§ **Текст**

- - -

А в преддверии фестиваля 2019 года мы провели еще и лабораторию сайт-специфик-театра с Никой Пархомовской: пригласили в Новосибирск хореографа Ольгу Цветкову, режиссера Степана Пектеева и художницу Екатерину Андрееву и освоили несколько значимых для города локаций. Первой был «Дом под часами», памятник конструктивизма. Второй локацией стал удивительный новосибирский район Расточка, гениально спроектированная территория левого берега с застройкой 50-х годов, «новосибирская Флоренция», с заброшенными фонтанами во дворах. Катя придумала этой локации эстетическую рамку, а актёры сами выбирали в ней для себя пространство и существовали перформативно. Проект назывался «Точки на Расточке», у каждого зрителя была карта с обозначенными на ней точками действия, а последовательность их посещения участники выбирали сами. Заканчивалось всё во дворе с заброшенным фонтаном, где играл духовой оркестр, а зрителям выдавались бутылочки с водой, так что они могли этот фонтан наполнить. Многие были уверены, что фонтан в конце заработает, и это было очень трогательно. Так мы оживляли заброшенный и очень обаятельный район города. А третьей локацией, которой занимался Степен Пектеев, был самолет-памятник в аэропорту Толмачево, куда нас любезно пустили. И сайт-специфик, и уличный фестиваль – была стратегия продвижения театра в городе, а целью было услышать вместо «”Первый театр”? А где это?» – «”Первый театр” – везде: в лофте, на набережной, в аэропорту и так далее».

- - -

§ **Задания**
1 > Перескажите абзац текста о лаборатории сайт-специфик-театра, начинающийся словами «А в преддверии фестиваля 2019 года», в виде краткого списка, сохранив основные факты.
2 > Продолжите текст о лаборатории сайт-специфик-театра с места, где он заканчивается.

Элементы набора данных:
- - -

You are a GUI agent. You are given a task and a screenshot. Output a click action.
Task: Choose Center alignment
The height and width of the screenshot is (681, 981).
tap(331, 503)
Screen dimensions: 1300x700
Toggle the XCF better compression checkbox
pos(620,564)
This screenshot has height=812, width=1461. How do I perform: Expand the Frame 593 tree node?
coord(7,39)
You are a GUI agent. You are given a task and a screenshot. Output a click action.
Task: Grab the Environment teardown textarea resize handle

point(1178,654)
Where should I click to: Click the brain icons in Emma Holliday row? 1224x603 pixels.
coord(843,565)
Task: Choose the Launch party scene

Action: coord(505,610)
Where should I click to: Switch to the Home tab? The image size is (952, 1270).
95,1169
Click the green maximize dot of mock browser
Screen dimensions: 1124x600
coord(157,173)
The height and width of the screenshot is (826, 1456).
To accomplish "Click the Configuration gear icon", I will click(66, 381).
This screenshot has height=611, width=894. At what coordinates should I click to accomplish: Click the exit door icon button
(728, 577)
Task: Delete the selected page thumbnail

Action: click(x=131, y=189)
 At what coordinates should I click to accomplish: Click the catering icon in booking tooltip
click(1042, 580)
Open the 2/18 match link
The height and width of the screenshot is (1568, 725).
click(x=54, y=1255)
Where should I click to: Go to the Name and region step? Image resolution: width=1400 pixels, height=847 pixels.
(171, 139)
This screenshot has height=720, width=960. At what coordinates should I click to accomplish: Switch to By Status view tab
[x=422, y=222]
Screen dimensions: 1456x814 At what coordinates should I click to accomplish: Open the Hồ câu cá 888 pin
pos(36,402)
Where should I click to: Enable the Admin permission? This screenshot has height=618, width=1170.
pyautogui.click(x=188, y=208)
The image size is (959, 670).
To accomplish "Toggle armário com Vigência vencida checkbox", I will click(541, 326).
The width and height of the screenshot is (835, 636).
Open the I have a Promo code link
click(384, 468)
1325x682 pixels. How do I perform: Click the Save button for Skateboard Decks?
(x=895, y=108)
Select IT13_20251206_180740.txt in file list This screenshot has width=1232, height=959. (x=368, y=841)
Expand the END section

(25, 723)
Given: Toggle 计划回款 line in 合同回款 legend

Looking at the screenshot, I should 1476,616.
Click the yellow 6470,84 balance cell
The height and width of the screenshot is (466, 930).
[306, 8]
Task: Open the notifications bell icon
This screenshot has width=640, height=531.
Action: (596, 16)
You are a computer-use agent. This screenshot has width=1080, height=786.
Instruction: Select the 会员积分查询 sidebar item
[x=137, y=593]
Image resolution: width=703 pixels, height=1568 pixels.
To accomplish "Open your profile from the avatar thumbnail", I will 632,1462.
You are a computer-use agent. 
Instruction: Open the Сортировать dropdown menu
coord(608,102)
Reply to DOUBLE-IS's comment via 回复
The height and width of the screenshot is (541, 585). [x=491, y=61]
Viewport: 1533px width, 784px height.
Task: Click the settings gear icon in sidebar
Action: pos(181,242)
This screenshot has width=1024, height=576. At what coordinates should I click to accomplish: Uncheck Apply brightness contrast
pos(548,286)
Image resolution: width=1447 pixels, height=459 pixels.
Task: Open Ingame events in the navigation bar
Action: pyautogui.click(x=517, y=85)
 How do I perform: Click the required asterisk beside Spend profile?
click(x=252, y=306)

- - -

§ **Ответы**
1 >
- Перед фестивалем 2019 года вместе с Никой Пархомовской прошла лаборатория сайт-специфик-театра.
- В Новосибирск пригласили хореографа Ольгу Цветкову, режиссера Степана Пектеева и художницу Екатерину Андрееву.
- Первая локация: «Дом под часами», памятник конструктивизма.
- Вторая локация: район Расточка на левом берегу с застройкой 50-х годов и заброшенными фонтанами во дворах. Художница создала для нее эстетическую рамку, а актеры сами выбирали себе пространство и существовали перформативно.
- Проект на Расточке назывался «Точки на Расточке». У зрителей были карты с точками действия, порядок их посещения каждый выбирал сам.
- Финал проходил во дворе с заброшенным фонтаном: играл духовой оркестр, а зрители наполняли фонтан водой из выданных бутылочек. Многие верили, что фонтан заработает.
- Третья локация: самолет-памятник в аэропорту Толмачево.
- Сайт-специфик и уличный фестиваль были стратегией продвижения театра в городе. Цель состояла в том, чтобы вместо вопроса «"Первый театр"? А где это?» звучало «"Первый театр" – везде».

2 >
Юлия Чурилова © личный архив Юлии Чуриловой
За время своей продюсерской карьеры я работала с аэропортом, вокзалом, метро. И каждый раз это было открытие и удивление в том смысле, что ты поначалу думаешь, что это абсолютно закрытая территория, где ничего нельзя, а в итоге на поверку всё оказывается чётко, открыто, всё, о чём ты договорился, соблюдается, люди во всём идут навстречу, так что опыт – самый положительный. В общем, у меня всегда было много интересных дел, и меня вполне это устраивало: это была свобода, все проекты были некоммерческие и по любви, и никто в СТД меня ни в чем не ограничивал. Сам придумал – сам нашел деньги – сам делаешь.
– Какое у вас образование?
– Филологическое, но в 2012-м я обучалась в Школе театрального лидера. Это был первый курс ШТЛ, который возник из идеи формирования «кадрового резерва Москвы» тогдашнего руководителя московского управления культуры Сергея Капкова, но никого не смутило, что я из Новосибирска и в Москву переезжать не собираюсь. Со мной учились Дмитрий Волкострелов, Семён Александровской, Ксения Перетрухина, Роман Феодори, Катя Алексеенко и множество других прекрасных коллег, а курировали и составляли образовательную программу Елена Ковальская, Виктор Рыжаков и Катя Гаева. Летом мы почти всем курсом поехали в Эдинбург. Все это было захватывающе, очень важно, и здорово помогло. При этом я продолжала жить в Новосибирске и делать здесь свои проекты. Предложение прийти в Первый театр меня сильно смутило еще и потому, что у нас с Пашей Южаковым были очень разные эстетические предпочтения и взгляды на театр как таковой.
– Как бы вы сформулировали эту разницу? Вы – сторонник современного, экспериментального театра, а Южаков – классического, традиционного?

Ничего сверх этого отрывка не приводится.